I had always wanted one of those black plastic seed tray bird feeders, sort of a giant upside down frisbee that sits high off the ground, providing a great view of the birds as they congregate. My wife bought me one for a recent birthday and we set it up in our yard. In several earlier skirmishes with squirrels around the hanging feeders on our deck, torpedo baffles—circular metal tubes— had solved the problem. So we installed one on the pole as an extra hedge against the squirrels.
All worked great. For awhile. Blue jays, gold finches, chickadees, purple finches, nuthatches, morning doves, sparrows, all congregated while we looked out over our breakfasts. Our seed tray was a feathered village well.
The problem is that squirrels are very observant. I could see them eying that birdfeeder as they prospected on the snowy ground for errant seeds. They soon seemed to realize where that bird seed originated. They walked around the tall pole, staring up at the seed tray, as if estimating what it would take to leap up onto it. I swear they were doing complex calculations: launch angle, trajectory, velocity at lift- off.
Still, as I looked out on the bucolic scene—birds of every feather enjoying the frisbee feeder, squirrels busy on the ground-- all seemed right with the world. I took secret pleasure at having devised a squirrel-proof solution. Let them know who’s boss! I was god in his heaven looking down with satisfaction at the world he had created.

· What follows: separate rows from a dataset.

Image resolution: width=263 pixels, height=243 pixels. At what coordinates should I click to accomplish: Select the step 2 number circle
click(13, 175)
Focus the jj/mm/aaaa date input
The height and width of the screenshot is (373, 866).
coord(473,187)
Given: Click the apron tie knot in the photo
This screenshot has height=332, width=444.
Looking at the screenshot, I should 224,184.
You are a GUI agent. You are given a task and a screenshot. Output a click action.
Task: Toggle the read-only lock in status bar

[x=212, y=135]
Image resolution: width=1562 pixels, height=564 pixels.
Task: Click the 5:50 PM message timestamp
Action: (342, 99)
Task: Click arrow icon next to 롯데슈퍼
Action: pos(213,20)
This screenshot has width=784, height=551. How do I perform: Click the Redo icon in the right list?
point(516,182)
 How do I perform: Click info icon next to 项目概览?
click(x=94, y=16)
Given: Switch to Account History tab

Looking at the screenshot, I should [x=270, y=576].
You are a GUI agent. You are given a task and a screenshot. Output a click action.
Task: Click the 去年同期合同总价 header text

Right. Until one day over breakfast, my wife glanced out at the yard. “Have you seen who’s in the birdfeeder?”
A Baltimore Oriole? Scarlet Tanager? The Bluebird of Happiness? There sat a squirrel right in the middle, birds gone, hogging all the birdseed, happy as an Olympic medalist on the podium. I jumped up from breakfast, ran out and chased him away. I had hardly sat down back at the table and there he was again.
We had an Einstein squirrel on our hands.

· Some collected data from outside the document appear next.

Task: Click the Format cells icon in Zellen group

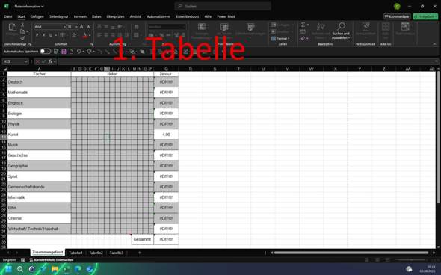Action: [274, 39]
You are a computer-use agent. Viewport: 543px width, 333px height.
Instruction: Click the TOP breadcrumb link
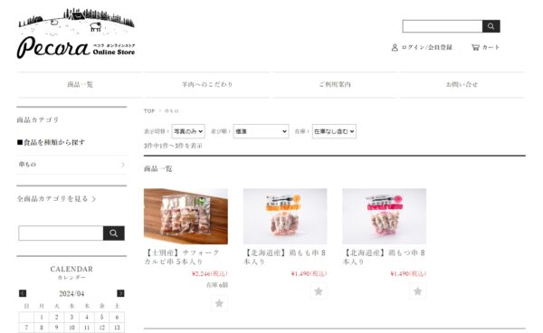pos(149,111)
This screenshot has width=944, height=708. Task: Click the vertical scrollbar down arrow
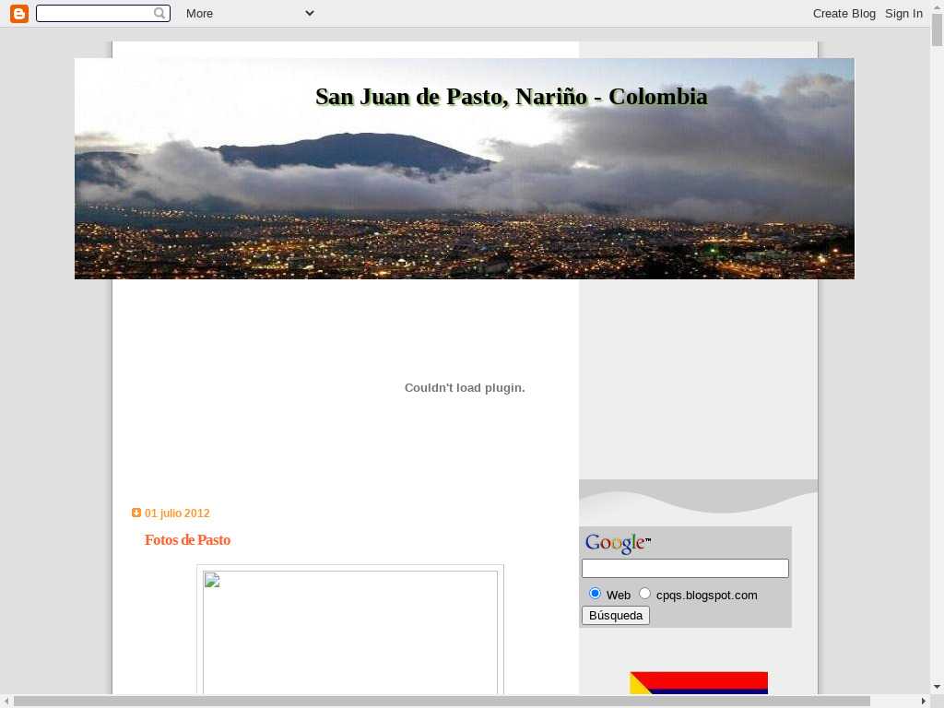point(937,687)
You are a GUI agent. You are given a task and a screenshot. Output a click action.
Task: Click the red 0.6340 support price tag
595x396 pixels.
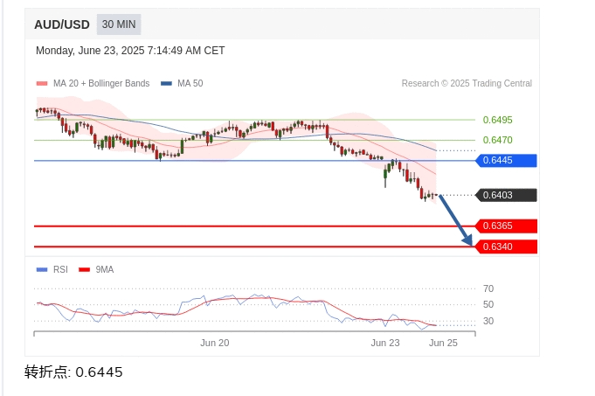[507, 247]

A sly, muscular Einstein. After I again chased him away, he reappeared from among the trees and seemed to be focusing on seeds along the ground, as if he had no interest in our birdfeeder. The blue jays, chickadees, nuthatches, returned to the feeder…Until…
Einstein got close enough to launch himself from the ground, where he bounced off the pole, twisting slightly, and using those amazing claws to get ahold of the lip of the feeder, he pulled himself up and over the top, like some movie hero climbing by his fingernails back onto a ledge. The birds flew away in a flurry of feathered protest, squawking.

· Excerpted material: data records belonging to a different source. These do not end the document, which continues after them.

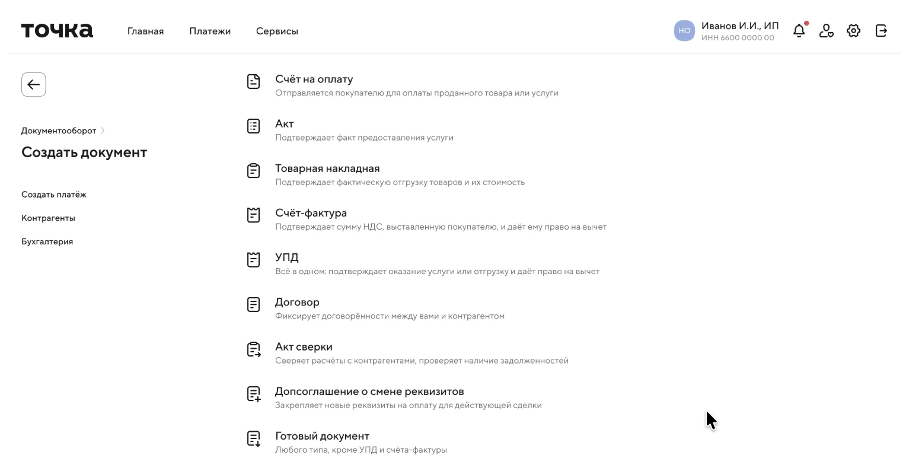
Task: Click the Точка logo
Action: point(57,31)
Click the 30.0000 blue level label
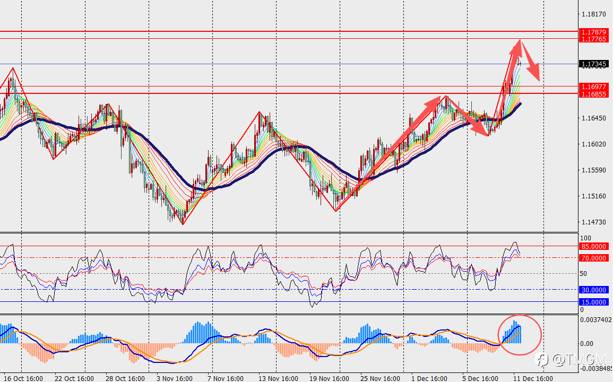Image resolution: width=613 pixels, height=382 pixels. (x=593, y=290)
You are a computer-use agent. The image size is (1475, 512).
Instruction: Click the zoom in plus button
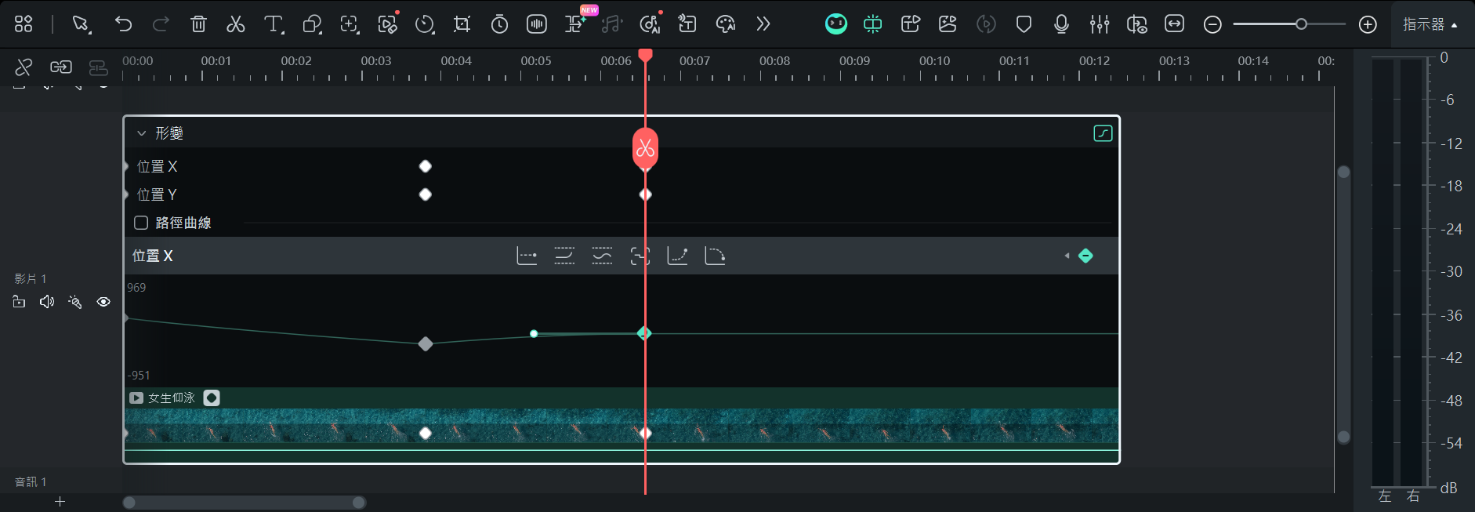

This had to stop. I ran out and chased him away again! I swear he gave me a dirty look (“I’ll be back”) while I raised the feeder up a foot on the pole. Not even Super Squirrel could make that jump from the ground! I was sure of it.
Indeed, my wily opponent was confused. Venturing out from the trees, he stared up at the feeder, unsure what to do. Odds were too long for a ground launch. Tough luck, buddy. I settled down to my breakfast, keeping an eye on things out there. The birds settled in at the feeder.
But here’s the thing: squirrels are not just curious and intelligent, they are also relentless. Einstein went over to one of the deck chairs and got up on the metal arm, looking at the feeder from about fifteen feet away. I think he was estimating whether he could use the chair to make a successful leap, as he’d done once before to launch himself onto one of our feeders on the deck. Imagine: he was strategizing, using knowledge he’d learned when attacking our other feeders. After a few minutes studying the situation, he evidently decided he couldn’t do it, and he jumped down from the chair and resumed his ground prospecting.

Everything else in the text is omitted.